In an update in November 2023, an announcement on the page read that a “family friend” had agreed to carry the child.
“Our surrogate went through extensive medical and social worker evaluations in order to be approved for surrogacy,” the update said. “Once approved, the lengthy legal and financial process began.”
Stuart Sacks, a Harrisburg-based surrogacy and adoption attorney, said he couldn’t form a complete opinion on the couple’s surrogacy until he knew whether it was Riley-Mitchell’s DNA that contributed to the procedure.
“If Brandon is the genetic parent, that’s maybe where the loophole comes in,” Sacks said.
Despite ambiguities around the procedure, the state legislature has “refused” to adopt a surrogacy act in the past, according to Sacks — though some Harrisburg lawmakers would like that to change.
Citing the Riley-Mitchell case by name, state Rep. Aaron Bernstine (R., Lawrence) announced last month that he intends to introduce a bill barring sex offenders from becoming parents via surrogacy.
Bernstine said the process of obtaining a pre-birth order “bypasses the background checks, home studies, and judicial oversight that would otherwise be required in an adoption or foster care placement.”

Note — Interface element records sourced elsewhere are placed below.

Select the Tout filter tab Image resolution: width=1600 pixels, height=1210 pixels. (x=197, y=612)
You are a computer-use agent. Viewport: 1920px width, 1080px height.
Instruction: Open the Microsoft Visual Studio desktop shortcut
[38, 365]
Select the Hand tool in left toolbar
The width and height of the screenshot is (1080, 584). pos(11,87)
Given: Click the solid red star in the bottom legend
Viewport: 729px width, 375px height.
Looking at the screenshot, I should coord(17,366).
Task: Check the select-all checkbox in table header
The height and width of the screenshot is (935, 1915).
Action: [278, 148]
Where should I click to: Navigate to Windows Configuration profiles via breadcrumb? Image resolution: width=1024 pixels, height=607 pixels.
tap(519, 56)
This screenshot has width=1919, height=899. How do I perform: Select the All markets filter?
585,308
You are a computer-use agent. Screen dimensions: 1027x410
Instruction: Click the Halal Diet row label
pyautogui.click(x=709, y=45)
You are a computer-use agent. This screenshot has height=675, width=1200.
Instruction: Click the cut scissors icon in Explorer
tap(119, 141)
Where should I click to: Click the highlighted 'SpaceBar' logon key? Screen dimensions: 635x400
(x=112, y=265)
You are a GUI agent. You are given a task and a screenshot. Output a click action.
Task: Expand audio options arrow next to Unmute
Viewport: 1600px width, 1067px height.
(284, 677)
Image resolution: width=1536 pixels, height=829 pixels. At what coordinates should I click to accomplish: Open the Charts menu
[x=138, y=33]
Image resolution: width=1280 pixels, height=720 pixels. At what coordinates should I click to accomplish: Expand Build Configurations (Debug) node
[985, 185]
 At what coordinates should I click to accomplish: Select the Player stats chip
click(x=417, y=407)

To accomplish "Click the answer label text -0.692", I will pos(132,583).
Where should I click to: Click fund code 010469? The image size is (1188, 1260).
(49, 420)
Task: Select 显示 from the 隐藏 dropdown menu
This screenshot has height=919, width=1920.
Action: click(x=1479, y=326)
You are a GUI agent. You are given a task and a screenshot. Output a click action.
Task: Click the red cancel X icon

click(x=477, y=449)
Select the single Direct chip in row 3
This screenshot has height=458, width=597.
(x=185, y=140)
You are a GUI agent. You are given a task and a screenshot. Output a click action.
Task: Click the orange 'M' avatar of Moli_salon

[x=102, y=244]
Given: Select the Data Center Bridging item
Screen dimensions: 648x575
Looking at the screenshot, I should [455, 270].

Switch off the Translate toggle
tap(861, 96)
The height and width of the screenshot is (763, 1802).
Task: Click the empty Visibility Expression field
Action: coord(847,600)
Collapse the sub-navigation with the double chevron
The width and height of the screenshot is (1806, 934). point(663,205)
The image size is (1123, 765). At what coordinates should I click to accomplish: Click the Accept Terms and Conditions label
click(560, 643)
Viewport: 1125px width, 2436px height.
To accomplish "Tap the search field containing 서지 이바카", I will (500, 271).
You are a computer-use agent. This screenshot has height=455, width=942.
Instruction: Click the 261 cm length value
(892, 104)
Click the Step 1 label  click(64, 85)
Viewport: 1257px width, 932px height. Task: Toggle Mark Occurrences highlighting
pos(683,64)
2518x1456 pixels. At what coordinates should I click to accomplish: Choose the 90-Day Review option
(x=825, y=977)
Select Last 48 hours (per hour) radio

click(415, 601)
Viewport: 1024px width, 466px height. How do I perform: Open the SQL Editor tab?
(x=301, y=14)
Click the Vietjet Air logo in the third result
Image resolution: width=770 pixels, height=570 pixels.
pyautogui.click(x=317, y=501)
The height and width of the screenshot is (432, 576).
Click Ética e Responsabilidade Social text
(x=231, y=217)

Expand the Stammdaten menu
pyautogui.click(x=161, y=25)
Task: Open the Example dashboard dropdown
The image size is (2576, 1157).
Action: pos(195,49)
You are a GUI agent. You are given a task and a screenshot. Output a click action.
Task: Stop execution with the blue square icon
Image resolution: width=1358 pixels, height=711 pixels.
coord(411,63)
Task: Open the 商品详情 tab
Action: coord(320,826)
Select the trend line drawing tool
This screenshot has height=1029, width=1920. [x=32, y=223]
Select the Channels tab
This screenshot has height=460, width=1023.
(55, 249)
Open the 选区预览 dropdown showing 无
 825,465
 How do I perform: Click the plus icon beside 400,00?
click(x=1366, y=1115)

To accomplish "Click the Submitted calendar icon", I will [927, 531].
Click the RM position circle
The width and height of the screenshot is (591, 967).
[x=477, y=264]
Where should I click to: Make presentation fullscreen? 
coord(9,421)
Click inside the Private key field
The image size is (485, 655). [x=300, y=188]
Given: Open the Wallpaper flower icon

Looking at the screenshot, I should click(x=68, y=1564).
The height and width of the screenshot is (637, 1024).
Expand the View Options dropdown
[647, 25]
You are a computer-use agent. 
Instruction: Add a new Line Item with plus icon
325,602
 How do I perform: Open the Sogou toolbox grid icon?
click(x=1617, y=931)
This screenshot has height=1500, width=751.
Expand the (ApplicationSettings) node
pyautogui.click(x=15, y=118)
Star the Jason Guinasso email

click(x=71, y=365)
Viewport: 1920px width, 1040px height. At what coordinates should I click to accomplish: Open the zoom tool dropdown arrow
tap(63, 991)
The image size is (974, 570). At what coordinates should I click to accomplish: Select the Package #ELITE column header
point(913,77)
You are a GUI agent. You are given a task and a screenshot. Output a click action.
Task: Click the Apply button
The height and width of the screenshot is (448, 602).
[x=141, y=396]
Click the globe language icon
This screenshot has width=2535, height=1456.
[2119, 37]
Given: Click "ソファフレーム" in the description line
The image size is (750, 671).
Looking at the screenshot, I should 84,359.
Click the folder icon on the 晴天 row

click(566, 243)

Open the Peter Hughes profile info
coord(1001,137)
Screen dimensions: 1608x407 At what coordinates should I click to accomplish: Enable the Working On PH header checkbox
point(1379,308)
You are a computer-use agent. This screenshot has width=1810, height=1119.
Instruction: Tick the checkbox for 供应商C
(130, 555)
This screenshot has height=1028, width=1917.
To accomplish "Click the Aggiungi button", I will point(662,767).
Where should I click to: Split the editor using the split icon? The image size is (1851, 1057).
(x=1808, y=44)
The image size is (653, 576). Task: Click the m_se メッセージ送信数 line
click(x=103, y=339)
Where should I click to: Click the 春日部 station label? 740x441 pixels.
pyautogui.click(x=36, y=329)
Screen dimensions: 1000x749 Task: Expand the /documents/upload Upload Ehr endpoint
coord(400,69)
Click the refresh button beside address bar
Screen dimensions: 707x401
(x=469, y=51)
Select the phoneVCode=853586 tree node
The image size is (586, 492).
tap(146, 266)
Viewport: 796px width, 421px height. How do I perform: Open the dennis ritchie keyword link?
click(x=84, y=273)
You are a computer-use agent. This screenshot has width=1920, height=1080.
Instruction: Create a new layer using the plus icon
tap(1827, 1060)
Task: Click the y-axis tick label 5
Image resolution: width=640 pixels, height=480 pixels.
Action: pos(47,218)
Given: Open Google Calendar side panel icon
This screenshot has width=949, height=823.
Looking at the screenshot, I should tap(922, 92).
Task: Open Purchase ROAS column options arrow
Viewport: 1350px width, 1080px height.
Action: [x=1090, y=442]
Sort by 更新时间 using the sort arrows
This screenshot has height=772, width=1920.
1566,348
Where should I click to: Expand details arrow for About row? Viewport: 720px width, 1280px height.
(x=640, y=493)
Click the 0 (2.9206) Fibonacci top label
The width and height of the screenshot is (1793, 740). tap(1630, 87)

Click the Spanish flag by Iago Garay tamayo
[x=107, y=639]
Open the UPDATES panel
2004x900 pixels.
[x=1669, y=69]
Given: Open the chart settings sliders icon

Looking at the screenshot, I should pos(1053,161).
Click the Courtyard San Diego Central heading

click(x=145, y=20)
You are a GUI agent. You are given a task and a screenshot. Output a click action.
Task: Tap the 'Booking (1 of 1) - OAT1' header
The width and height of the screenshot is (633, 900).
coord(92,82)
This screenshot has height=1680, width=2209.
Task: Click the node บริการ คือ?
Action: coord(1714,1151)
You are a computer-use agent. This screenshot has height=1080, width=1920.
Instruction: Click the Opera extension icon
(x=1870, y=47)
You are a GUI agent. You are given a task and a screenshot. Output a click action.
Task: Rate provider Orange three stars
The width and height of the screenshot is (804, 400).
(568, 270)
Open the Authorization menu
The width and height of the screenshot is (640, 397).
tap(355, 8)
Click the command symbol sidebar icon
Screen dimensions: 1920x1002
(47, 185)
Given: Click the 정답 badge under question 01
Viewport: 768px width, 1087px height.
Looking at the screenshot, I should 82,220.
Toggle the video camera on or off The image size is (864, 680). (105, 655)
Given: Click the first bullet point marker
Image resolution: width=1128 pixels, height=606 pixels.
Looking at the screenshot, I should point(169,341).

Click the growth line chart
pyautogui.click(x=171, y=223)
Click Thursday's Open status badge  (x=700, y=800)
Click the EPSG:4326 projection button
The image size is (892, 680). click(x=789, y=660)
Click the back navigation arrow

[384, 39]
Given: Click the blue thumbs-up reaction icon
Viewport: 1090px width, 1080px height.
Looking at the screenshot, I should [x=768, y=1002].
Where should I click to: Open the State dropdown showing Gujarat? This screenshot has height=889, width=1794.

“This loophole was recently brought to light in a deeply disturbing case in which a Tier I sexual offender — who was previously convicted of sexually abusing a minor — was successful in lawfully obtaining full legal parentage of a child through surrogacy,” Bernstine wrote.
The bill would require background checks and child abuse clearances for surrogacy-seeking parents, according to the lawmaker.
Riley-Mitchell was 30 years old when he was charged for sexual misconduct involving the student, who was 16 when the abuse began, according to the Times of Chester County.
Riley-Mitchell was found to have exchanged more than 12,000 text messages with the student between May 2013 and December 2014, some of which included nude images and videos of the minor. Riley-Mitchell also suggested that the student perform oral sex on him upon graduation, according to the report.
At one point, Riley-Mitchell told the student to delete their text messages; investigators were able to recover incriminating messages from Riley-Mitchell’s phone after obtaining a search warrant.
Riley-Mitchell surrendered his teaching license and is no longer a teacher at Downingtown West. His last known employer is based in Lancaster, according to his Megan’s Law offender profile.